Clergy Notes — April 6, 2025

The reflection I chose for this week is a modern translation of the Anima Christi – a prayer which became most well-known through St Ignatius Loyola and his Spiritual Exercises. Although it was not he who originally wrote it, one can see distinctly Jesuit qualities in its content: it is passionate and intimate as well as deeply sacramental. What more fitting prayer for the beginning of Passiontide?

Reflecting upon it this week, I found myself particularly caught on the words, ‘on each of my dyings’ – for Christians have many dyings in our lives, do we not? There is the first one, at our baptism, and the ‘little death’ each night when we fall asleep. And, of course, the final death of our mortal bodies.

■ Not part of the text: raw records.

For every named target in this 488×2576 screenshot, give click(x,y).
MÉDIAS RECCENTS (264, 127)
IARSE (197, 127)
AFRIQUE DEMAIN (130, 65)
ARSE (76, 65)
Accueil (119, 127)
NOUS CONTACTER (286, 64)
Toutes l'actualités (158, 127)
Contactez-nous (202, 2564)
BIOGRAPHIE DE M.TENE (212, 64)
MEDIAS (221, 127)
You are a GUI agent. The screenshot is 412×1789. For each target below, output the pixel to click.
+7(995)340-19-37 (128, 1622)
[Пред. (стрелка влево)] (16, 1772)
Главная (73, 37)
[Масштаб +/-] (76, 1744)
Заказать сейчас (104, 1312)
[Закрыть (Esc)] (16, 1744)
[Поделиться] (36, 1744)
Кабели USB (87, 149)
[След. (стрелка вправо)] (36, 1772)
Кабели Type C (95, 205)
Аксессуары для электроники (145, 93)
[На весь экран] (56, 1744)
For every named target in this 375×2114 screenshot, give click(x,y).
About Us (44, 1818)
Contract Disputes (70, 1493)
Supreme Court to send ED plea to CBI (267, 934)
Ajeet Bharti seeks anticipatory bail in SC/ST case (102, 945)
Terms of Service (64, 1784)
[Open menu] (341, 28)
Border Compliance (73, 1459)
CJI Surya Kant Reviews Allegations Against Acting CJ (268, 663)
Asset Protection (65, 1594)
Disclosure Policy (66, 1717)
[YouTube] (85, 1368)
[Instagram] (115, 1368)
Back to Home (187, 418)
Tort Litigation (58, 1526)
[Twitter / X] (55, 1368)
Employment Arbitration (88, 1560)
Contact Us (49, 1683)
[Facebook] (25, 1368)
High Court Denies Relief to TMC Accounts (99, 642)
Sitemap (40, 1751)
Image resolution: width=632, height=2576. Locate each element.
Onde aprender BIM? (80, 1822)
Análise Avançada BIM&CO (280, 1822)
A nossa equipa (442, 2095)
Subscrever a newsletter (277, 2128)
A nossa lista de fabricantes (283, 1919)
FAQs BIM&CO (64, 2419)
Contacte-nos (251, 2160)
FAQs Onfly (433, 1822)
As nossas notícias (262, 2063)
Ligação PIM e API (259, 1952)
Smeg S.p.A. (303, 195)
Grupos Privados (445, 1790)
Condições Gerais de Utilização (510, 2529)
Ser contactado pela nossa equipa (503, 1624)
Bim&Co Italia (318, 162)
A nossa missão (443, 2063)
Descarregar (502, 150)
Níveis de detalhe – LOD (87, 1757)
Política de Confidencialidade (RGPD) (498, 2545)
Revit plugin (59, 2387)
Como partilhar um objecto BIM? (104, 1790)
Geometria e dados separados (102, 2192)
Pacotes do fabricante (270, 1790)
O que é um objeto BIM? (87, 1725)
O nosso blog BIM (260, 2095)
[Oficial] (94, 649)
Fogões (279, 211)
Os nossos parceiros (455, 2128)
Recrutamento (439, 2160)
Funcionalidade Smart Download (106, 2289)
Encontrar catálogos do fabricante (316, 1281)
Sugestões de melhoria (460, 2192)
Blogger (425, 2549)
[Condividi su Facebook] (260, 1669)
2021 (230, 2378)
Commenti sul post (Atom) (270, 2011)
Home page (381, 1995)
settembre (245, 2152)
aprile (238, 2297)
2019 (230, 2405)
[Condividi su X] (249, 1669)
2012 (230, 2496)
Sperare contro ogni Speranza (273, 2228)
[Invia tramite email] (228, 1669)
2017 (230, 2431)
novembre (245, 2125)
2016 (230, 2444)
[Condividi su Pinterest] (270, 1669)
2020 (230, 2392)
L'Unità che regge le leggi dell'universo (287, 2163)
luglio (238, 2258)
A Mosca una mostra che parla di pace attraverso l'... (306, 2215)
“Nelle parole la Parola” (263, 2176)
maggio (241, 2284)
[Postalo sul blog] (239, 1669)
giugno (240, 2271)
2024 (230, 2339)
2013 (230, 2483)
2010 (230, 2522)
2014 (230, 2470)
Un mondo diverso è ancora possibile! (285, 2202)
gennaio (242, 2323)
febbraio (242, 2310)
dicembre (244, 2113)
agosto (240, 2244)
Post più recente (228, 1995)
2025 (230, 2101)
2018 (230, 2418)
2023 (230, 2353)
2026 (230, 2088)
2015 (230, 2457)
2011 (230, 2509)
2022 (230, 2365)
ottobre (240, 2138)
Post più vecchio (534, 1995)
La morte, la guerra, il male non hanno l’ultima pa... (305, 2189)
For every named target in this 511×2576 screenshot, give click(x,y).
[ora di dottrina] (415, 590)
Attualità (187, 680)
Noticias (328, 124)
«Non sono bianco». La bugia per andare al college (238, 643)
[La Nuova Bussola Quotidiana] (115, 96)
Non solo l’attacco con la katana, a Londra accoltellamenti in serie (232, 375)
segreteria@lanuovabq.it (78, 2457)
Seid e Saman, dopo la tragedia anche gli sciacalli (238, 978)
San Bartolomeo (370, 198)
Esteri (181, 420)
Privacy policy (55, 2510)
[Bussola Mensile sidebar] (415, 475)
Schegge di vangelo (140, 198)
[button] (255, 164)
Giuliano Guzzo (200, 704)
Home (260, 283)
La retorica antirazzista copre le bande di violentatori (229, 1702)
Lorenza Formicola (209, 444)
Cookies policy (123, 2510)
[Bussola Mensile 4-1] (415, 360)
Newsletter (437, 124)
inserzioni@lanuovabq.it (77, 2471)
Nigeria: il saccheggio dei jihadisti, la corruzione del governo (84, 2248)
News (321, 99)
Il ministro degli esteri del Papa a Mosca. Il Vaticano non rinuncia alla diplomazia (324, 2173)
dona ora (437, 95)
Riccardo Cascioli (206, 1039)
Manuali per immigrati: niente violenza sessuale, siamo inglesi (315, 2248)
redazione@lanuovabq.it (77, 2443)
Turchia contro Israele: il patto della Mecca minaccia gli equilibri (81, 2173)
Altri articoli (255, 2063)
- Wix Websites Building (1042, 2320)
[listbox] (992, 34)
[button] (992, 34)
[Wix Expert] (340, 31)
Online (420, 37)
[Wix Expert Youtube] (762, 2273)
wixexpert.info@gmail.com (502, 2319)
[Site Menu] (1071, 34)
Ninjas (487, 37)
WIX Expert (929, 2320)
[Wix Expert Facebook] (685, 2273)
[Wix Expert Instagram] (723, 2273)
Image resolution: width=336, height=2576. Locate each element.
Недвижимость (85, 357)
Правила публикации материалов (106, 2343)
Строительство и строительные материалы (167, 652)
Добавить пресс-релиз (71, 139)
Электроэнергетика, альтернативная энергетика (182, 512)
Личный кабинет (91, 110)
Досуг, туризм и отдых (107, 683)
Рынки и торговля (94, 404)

But there are also many other kinds of deaths: the death of our innocence and childish fantasies; the death of our first love; the death of illusions we create of ourselves and those whom we come to know well. There is the call for all Christians to a daily dying of self to Christ, which further urges us to a death of ego and self-will. And although each of these deaths may carry with them some pain and loss, they are not all bad, for they help us to learn and grow. Yet, without the light of Christ’s love, all those deaths would feel very desolate and hopeless.

As the crucifixes and images are shrouded this week and next, and we are deprived of the familiar images we take comfort in and maybe take for granted, I wonder where else we may find Christ’s light and love, and what deaths we may need to die in order to discover them.